形成外科:専門医試験体験記〜これから受験する人へ〜
私は、2024年1月に形成外科専門医試験を受験し、無事合格しました。
形成外科の入局者が各学年に2~3人しかいない病院に勤めている人は、
専門医試験の情報が先輩から十分に得られないかもしれません。
今年、専門医をとった私から、専門医受験のTipsをご紹介したいと思います。
人それぞれ、臨床の忙しさや、暗記や試験などへの能力も違うと思いますが、1つの先輩の経験として参考になれば幸いです。
※あくまで昨年度の情報ですので、学会誌や学会のホームページで、今年度の試験要項の詳細をお確かめください。
試験提出資料作り
まず、専門医試験の要項を確認しましょう。
専門医受験資格を満たしているか確認。
新専門医制度の場合、形成外科学会入会後4年が経過しており、専門医プログラムの認定施設での4年間の研修が必要です。

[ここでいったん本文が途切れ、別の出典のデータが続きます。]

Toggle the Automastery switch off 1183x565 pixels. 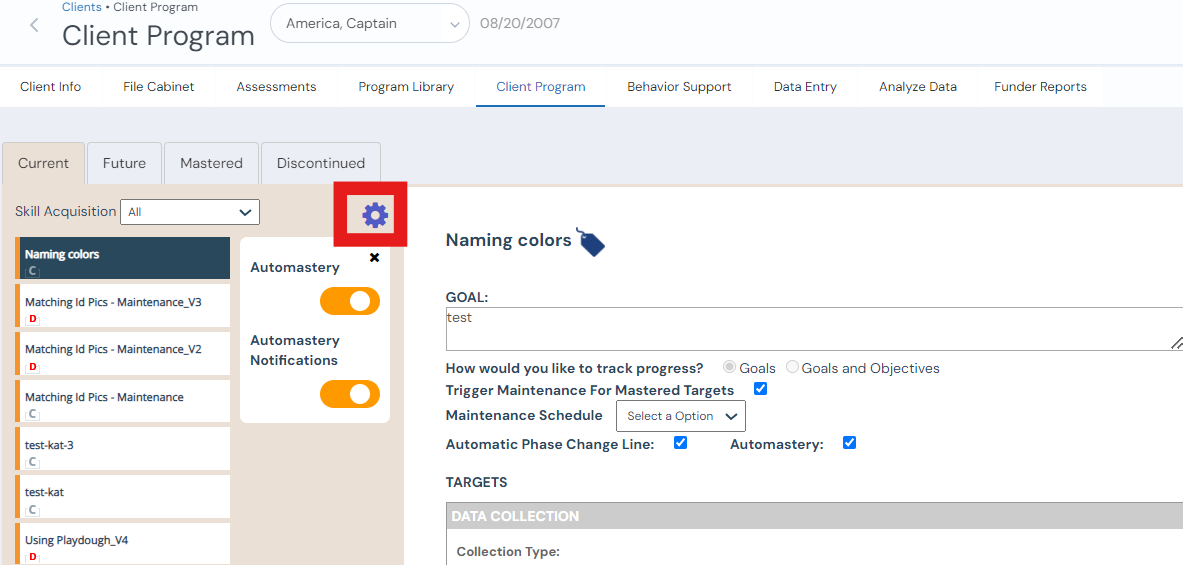click(x=350, y=301)
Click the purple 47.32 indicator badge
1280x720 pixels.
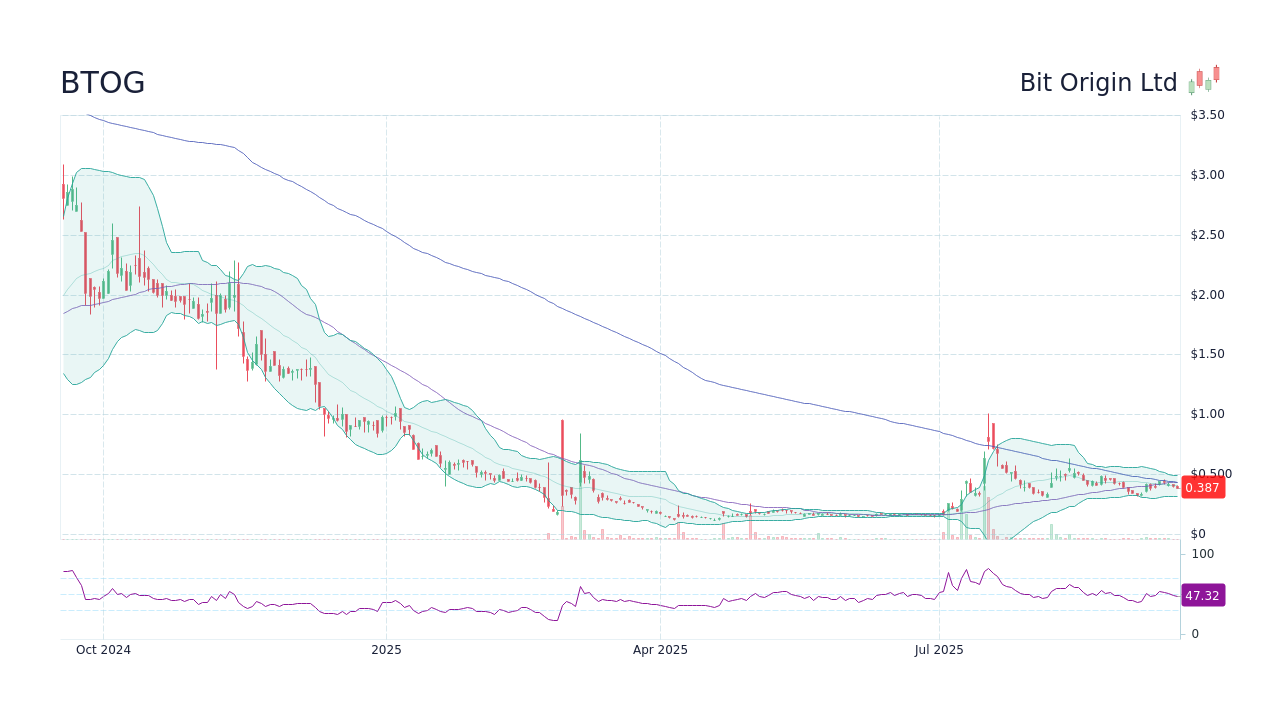coord(1203,595)
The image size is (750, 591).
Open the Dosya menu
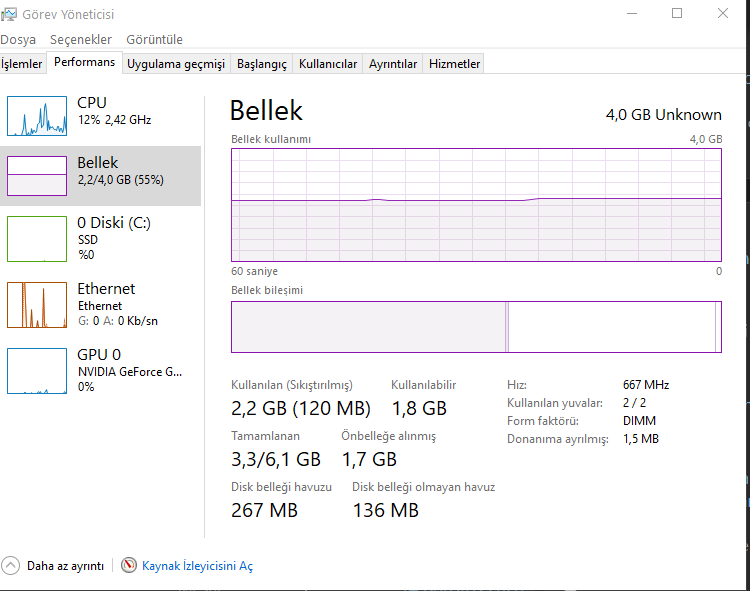(18, 40)
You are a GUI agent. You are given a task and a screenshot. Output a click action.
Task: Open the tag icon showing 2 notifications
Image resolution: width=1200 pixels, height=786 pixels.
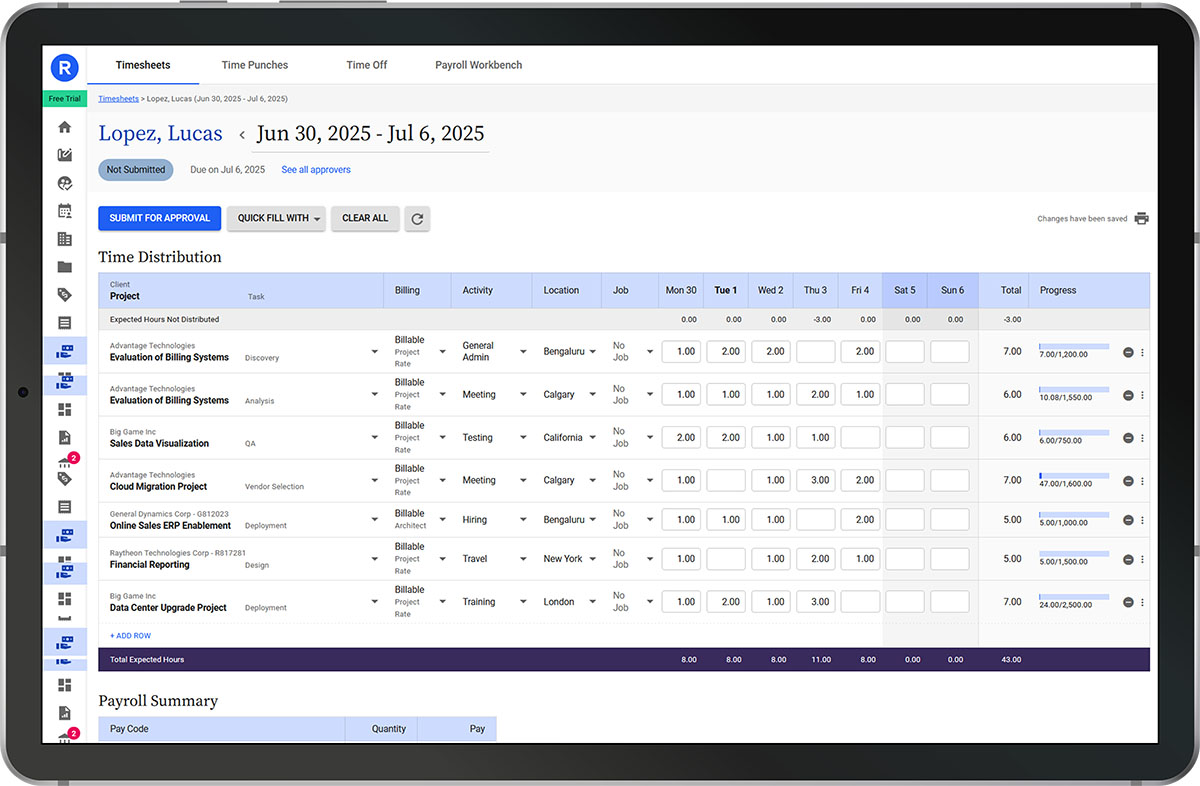tap(64, 463)
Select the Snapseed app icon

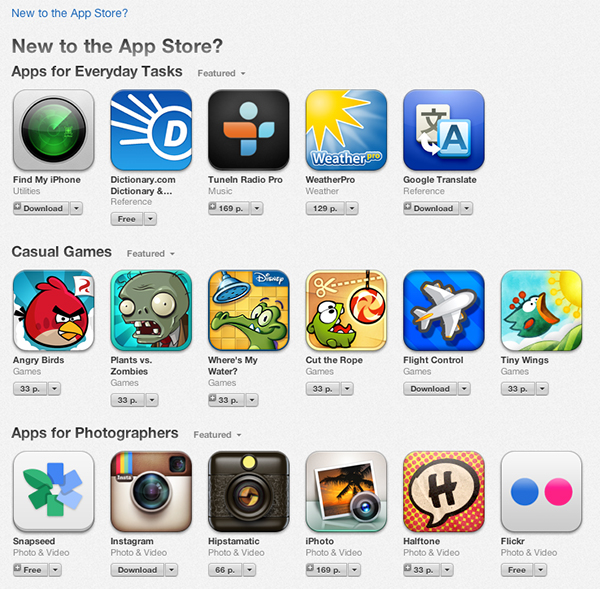(x=54, y=491)
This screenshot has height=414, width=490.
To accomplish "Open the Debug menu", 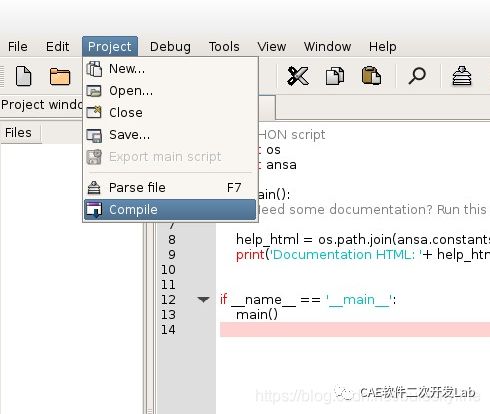I will 170,47.
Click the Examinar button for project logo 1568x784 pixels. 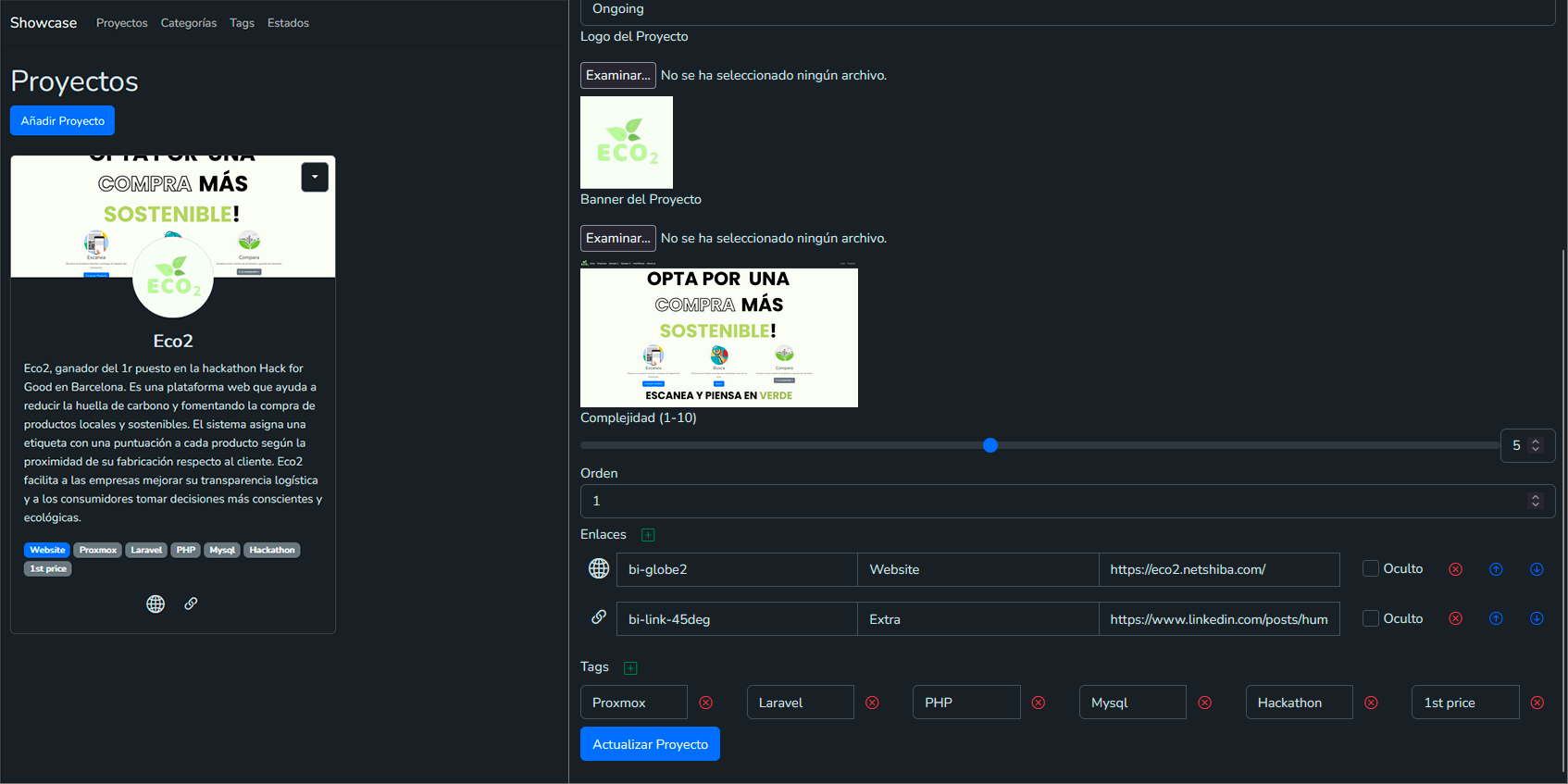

私の先輩で、形成外科学会への入局が遅かったために、専門医試験を受けられず、次の年度に受験することになった人がいます。
受験料を払う前にご確認を!
また、きちんと自分いった病院が専門医プログラム上で認定施設になっているか確認してください。留学や育休などを取得した場合は、研修期間の計算方法がありますので、合計の研修期間が足りているか必ず確認を。
2.論文は書いていますか?
論文がない場合、いますぐ書きましょう。
これが1番の律速段階となります。
査読つきで形成外科関連の雑誌への投稿が必要です(日本語可)
タイムリミットギリギリの場合は、採択通知のハガキが届けば、専門医試験受験できるようです。(一応学会にもご確認を)
受験応募、ギリギリの方も諦めずに頑張ってください。
3.10症例あつめ
10症例、提出する際に注意すべきことは何か?を中心に、経時的に準備できることをお伝えします。
3月までにできること
歴代の先輩の10症例のパワポをもらいましょう。ない場合は、細かく専門医試験要項を読み込みましょう。
→必要な写真や所見、検査項目を確認します。※
NCDの登録が忘れてないか確認しましょう。術者として自分の名前が登録してあるか、また指導者は指導医の資格があるひとか確認しましょう。
施設を移動した後に症例写真を集めるのは大変です。
ローテーションが変わるごとに、移動前に一度専門医症例の候補ピックアップをしましょう。(候補は10個ぴったりではなく、15~20個程度が理想。各区分2個程度)
分野で足りないものがあれば、上司にお願いし、積極的にその症例の手術の担当にしてもらいましょう。
→写真と経過を大まかに取り出しすと良いです。
術後半年のフォローが必要のため、専門医受験に使えるのは受験する前年度の3月までに手術した症例が目安です。
このピックアップの際に、※を参考にし必要な写真の画角や検査があるか確認しましょう。
写真の落とし穴
・顔面骨骨折
正面・斜め・あおりの写真
顎の骨折は、開口・咬合の写真
眼窩底骨折は、眼球運動9方向の写真(もしくはHess検査)
・眼瞼下垂などの瞼の手術
開瞼・閉瞼(上方視・下方視)
・手の手術・瘢痕拘縮解除の手術
手の手術は、手の運動がわかるような写真、瘢痕拘縮の手術は可動域がわかる写真を撮影しましょう。ROMの計測が必要な場合もあります。診察時に測定しましょう。
・手術写真全般
術中写真は忘れがちですので、きちんと撮影されているか確認を。
写真がない場合は、その症例を10症例として使うことは諦めましょう。
(術中写真はデザインの写真、閉創後の写真は不可です。必ず傷が開いている手術途中の写真を撮りましょう)
・腫瘍切除・再建
皮膚悪性腫瘍などで切除と再建2回の手術を行ったばあい、一連の手術として全ての手術の、術前・術中・術後の写真が必要です。
写真の細かい規定は、形成外科の専門医試験の要項で必ず確認してください。わからない場合、施設の経験豊富な先生に聞いたり、それでもわからない場合は学会に問い合わせましょう。
6月ごろから
昨年の専門医試験の10症例のフォーマットをとりあえず使用し、ある程度経過を整理しましょう。
半年のフォローの人がいれば、写真を撮りましょう。
移動してしまった施設の症例を使いたい場合は、各施設の先生に連絡をとって写真・骨折や骨切りなどは画像検査をとってもらいましょう。
また植皮や粘膜移植などは組織の採取部位の写真も必要です。忘れがちなので注意!
1日でも術後180日に足りなければ、10症例として使えません。